Exercise brief:
The answer should consist of all the records, written out word for word.

(Data section)

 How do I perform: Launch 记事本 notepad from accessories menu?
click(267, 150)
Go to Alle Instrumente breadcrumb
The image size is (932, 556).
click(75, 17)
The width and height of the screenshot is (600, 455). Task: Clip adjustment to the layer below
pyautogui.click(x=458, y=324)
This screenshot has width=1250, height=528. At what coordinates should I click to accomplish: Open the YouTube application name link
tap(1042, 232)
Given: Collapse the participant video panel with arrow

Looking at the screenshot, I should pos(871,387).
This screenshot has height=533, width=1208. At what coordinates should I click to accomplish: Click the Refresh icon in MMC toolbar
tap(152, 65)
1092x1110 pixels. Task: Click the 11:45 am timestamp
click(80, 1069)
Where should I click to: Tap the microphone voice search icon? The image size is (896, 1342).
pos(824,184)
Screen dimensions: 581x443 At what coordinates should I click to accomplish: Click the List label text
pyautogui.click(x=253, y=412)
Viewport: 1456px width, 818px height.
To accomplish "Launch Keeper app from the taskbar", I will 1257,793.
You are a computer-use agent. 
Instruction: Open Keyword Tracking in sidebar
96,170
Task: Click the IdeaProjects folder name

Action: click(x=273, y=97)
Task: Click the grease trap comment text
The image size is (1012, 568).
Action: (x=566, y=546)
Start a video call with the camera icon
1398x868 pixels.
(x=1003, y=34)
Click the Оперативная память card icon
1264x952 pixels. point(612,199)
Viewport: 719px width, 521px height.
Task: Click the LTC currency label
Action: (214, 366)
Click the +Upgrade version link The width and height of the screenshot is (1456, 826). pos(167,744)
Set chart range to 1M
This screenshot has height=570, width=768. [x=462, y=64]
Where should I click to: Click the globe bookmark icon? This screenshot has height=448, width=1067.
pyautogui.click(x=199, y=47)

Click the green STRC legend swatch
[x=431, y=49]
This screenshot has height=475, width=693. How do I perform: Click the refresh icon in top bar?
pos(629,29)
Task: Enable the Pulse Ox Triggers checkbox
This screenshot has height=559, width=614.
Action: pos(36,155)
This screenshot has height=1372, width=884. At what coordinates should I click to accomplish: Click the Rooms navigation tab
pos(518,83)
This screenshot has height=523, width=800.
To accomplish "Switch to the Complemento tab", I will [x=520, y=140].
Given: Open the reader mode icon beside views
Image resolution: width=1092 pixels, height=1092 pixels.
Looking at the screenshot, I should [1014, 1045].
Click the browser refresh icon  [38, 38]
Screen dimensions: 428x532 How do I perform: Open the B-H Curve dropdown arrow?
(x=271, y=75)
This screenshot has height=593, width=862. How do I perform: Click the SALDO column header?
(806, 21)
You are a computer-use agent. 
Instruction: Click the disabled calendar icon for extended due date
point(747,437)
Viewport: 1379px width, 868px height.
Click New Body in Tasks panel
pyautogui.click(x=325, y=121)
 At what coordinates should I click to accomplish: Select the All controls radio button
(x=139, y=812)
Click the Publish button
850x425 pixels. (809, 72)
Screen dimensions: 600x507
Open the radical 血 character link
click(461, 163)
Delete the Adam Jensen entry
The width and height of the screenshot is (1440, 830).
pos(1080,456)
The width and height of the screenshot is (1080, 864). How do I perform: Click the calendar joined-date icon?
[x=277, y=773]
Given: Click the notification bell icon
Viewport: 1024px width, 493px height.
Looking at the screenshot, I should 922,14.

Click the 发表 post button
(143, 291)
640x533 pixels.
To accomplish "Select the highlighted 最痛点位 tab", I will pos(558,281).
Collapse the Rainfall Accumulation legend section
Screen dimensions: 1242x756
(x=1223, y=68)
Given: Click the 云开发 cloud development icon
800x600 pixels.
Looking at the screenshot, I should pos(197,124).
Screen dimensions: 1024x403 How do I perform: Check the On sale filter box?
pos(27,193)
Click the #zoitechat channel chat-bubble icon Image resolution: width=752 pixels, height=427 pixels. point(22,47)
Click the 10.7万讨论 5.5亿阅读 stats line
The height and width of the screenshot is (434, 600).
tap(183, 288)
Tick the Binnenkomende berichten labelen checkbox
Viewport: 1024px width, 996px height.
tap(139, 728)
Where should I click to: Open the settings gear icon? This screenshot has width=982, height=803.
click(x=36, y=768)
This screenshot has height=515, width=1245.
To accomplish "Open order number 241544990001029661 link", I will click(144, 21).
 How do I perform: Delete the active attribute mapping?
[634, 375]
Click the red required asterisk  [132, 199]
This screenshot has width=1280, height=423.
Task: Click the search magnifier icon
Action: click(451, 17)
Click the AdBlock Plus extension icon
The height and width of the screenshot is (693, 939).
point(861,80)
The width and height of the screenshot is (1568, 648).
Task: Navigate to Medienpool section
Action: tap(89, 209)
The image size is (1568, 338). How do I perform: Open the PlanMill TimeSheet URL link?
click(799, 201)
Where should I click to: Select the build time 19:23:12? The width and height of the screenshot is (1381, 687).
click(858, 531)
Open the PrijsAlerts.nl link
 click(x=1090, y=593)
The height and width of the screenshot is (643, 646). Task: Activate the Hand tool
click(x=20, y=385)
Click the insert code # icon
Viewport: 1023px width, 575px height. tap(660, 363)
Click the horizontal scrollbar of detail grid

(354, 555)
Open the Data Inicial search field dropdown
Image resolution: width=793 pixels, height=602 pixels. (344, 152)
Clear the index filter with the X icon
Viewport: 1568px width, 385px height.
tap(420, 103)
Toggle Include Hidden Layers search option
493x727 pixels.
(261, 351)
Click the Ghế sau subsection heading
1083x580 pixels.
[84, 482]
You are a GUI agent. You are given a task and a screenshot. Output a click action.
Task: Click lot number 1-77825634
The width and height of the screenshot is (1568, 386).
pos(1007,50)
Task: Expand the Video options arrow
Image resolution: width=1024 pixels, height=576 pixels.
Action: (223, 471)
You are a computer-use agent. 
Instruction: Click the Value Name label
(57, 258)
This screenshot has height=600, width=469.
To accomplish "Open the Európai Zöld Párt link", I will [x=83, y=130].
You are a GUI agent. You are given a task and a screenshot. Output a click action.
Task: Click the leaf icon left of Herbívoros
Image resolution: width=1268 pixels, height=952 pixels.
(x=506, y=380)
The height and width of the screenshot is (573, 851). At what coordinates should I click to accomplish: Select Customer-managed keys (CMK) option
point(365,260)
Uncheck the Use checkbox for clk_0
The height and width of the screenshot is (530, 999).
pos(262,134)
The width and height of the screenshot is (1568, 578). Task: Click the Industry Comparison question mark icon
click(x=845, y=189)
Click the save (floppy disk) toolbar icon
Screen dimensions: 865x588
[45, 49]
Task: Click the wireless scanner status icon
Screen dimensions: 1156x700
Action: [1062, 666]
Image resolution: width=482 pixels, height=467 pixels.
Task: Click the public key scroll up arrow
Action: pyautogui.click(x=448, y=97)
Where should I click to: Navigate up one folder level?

(End Data section)

Result:
 How do I perform: Launch 记事本 notepad from accessories menu?
click(267, 150)
Go to Alle Instrumente breadcrumb
The image size is (932, 556).
click(75, 17)
The width and height of the screenshot is (600, 455). Task: Clip adjustment to the layer below
pyautogui.click(x=458, y=324)
This screenshot has width=1250, height=528. At what coordinates should I click to accomplish: Open the YouTube application name link
tap(1042, 232)
Given: Collapse the participant video panel with arrow

Looking at the screenshot, I should pos(871,387).
This screenshot has height=533, width=1208. At what coordinates should I click to accomplish: Click the Refresh icon in MMC toolbar
tap(152, 65)
1092x1110 pixels. Task: Click the 11:45 am timestamp
click(80, 1069)
Where should I click to: Tap the microphone voice search icon? The image size is (896, 1342).
pos(824,184)
Screen dimensions: 581x443 At what coordinates should I click to accomplish: Click the List label text
pyautogui.click(x=253, y=412)
Viewport: 1456px width, 818px height.
To accomplish "Launch Keeper app from the taskbar", I will 1257,793.
You are a computer-use agent. 
Instruction: Open Keyword Tracking in sidebar
96,170
Task: Click the IdeaProjects folder name

Action: click(x=273, y=97)
Task: Click the grease trap comment text
The image size is (1012, 568).
Action: (x=566, y=546)
Start a video call with the camera icon
1398x868 pixels.
(x=1003, y=34)
Click the Оперативная память card icon
1264x952 pixels. point(612,199)
Viewport: 719px width, 521px height.
Task: Click the LTC currency label
Action: (214, 366)
Click the +Upgrade version link The width and height of the screenshot is (1456, 826). pos(167,744)
Set chart range to 1M
This screenshot has height=570, width=768. [x=462, y=64]
Where should I click to: Click the globe bookmark icon? This screenshot has height=448, width=1067.
pyautogui.click(x=199, y=47)

Click the green STRC legend swatch
[x=431, y=49]
This screenshot has height=475, width=693. How do I perform: Click the refresh icon in top bar?
pos(629,29)
Task: Enable the Pulse Ox Triggers checkbox
This screenshot has height=559, width=614.
Action: pos(36,155)
This screenshot has height=1372, width=884. At what coordinates should I click to accomplish: Click the Rooms navigation tab
pos(518,83)
This screenshot has height=523, width=800.
To accomplish "Switch to the Complemento tab", I will [x=520, y=140].
Given: Open the reader mode icon beside views
Image resolution: width=1092 pixels, height=1092 pixels.
Looking at the screenshot, I should [1014, 1045].
Click the browser refresh icon  [38, 38]
Screen dimensions: 428x532 How do I perform: Open the B-H Curve dropdown arrow?
(x=271, y=75)
This screenshot has height=593, width=862. How do I perform: Click the SALDO column header?
(806, 21)
You are a computer-use agent. 
Instruction: Click the disabled calendar icon for extended due date
point(747,437)
Viewport: 1379px width, 868px height.
Click New Body in Tasks panel
pyautogui.click(x=325, y=121)
 At what coordinates should I click to accomplish: Select the All controls radio button
(x=139, y=812)
Click the Publish button
850x425 pixels. (809, 72)
Screen dimensions: 600x507
Open the radical 血 character link
click(461, 163)
Delete the Adam Jensen entry
The width and height of the screenshot is (1440, 830).
pos(1080,456)
The width and height of the screenshot is (1080, 864). How do I perform: Click the calendar joined-date icon?
[x=277, y=773]
Given: Click the notification bell icon
Viewport: 1024px width, 493px height.
Looking at the screenshot, I should 922,14.

Click the 发表 post button
(143, 291)
640x533 pixels.
To accomplish "Select the highlighted 最痛点位 tab", I will pos(558,281).
Collapse the Rainfall Accumulation legend section
Screen dimensions: 1242x756
(x=1223, y=68)
Given: Click the 云开发 cloud development icon
800x600 pixels.
Looking at the screenshot, I should pos(197,124).
Screen dimensions: 1024x403 How do I perform: Check the On sale filter box?
pos(27,193)
Click the #zoitechat channel chat-bubble icon Image resolution: width=752 pixels, height=427 pixels. point(22,47)
Click the 10.7万讨论 5.5亿阅读 stats line
The height and width of the screenshot is (434, 600).
tap(183, 288)
Tick the Binnenkomende berichten labelen checkbox
Viewport: 1024px width, 996px height.
tap(139, 728)
Where should I click to: Open the settings gear icon? This screenshot has width=982, height=803.
click(x=36, y=768)
This screenshot has height=515, width=1245.
To accomplish "Open order number 241544990001029661 link", I will click(144, 21).
 How do I perform: Delete the active attribute mapping?
[634, 375]
Click the red required asterisk  [132, 199]
This screenshot has width=1280, height=423.
Task: Click the search magnifier icon
Action: click(451, 17)
Click the AdBlock Plus extension icon
The height and width of the screenshot is (693, 939).
point(861,80)
The width and height of the screenshot is (1568, 648).
Task: Navigate to Medienpool section
Action: tap(89, 209)
The image size is (1568, 338). How do I perform: Open the PlanMill TimeSheet URL link?
click(799, 201)
Where should I click to: Select the build time 19:23:12? The width and height of the screenshot is (1381, 687).
click(858, 531)
Open the PrijsAlerts.nl link
 click(x=1090, y=593)
The height and width of the screenshot is (643, 646). Task: Activate the Hand tool
click(x=20, y=385)
Click the insert code # icon
Viewport: 1023px width, 575px height. tap(660, 363)
Click the horizontal scrollbar of detail grid

(354, 555)
Open the Data Inicial search field dropdown
Image resolution: width=793 pixels, height=602 pixels. (344, 152)
Clear the index filter with the X icon
Viewport: 1568px width, 385px height.
tap(420, 103)
Toggle Include Hidden Layers search option
493x727 pixels.
(261, 351)
Click the Ghế sau subsection heading
1083x580 pixels.
[84, 482]
You are a GUI agent. You are given a task and a screenshot. Output a click action.
Task: Click lot number 1-77825634
The width and height of the screenshot is (1568, 386).
pos(1007,50)
Task: Expand the Video options arrow
Image resolution: width=1024 pixels, height=576 pixels.
Action: (223, 471)
You are a computer-use agent. 
Instruction: Click the Value Name label
(57, 258)
This screenshot has height=600, width=469.
To accomplish "Open the Európai Zöld Párt link", I will [x=83, y=130].
You are a GUI agent. You are given a task and a screenshot. Output a click action.
Task: Click the leaf icon left of Herbívoros
Image resolution: width=1268 pixels, height=952 pixels.
(x=506, y=380)
The height and width of the screenshot is (573, 851). At what coordinates should I click to accomplish: Select Customer-managed keys (CMK) option
point(365,260)
Uncheck the Use checkbox for clk_0
The height and width of the screenshot is (530, 999).
pos(262,134)
The width and height of the screenshot is (1568, 578). Task: Click the Industry Comparison question mark icon
click(x=845, y=189)
Click the save (floppy disk) toolbar icon
Screen dimensions: 865x588
[45, 49]
Task: Click the wireless scanner status icon
Screen dimensions: 1156x700
Action: [1062, 666]
Image resolution: width=482 pixels, height=467 pixels.
Task: Click the public key scroll up arrow
Action: pyautogui.click(x=448, y=97)
Where should I click to: Navigate up one folder level?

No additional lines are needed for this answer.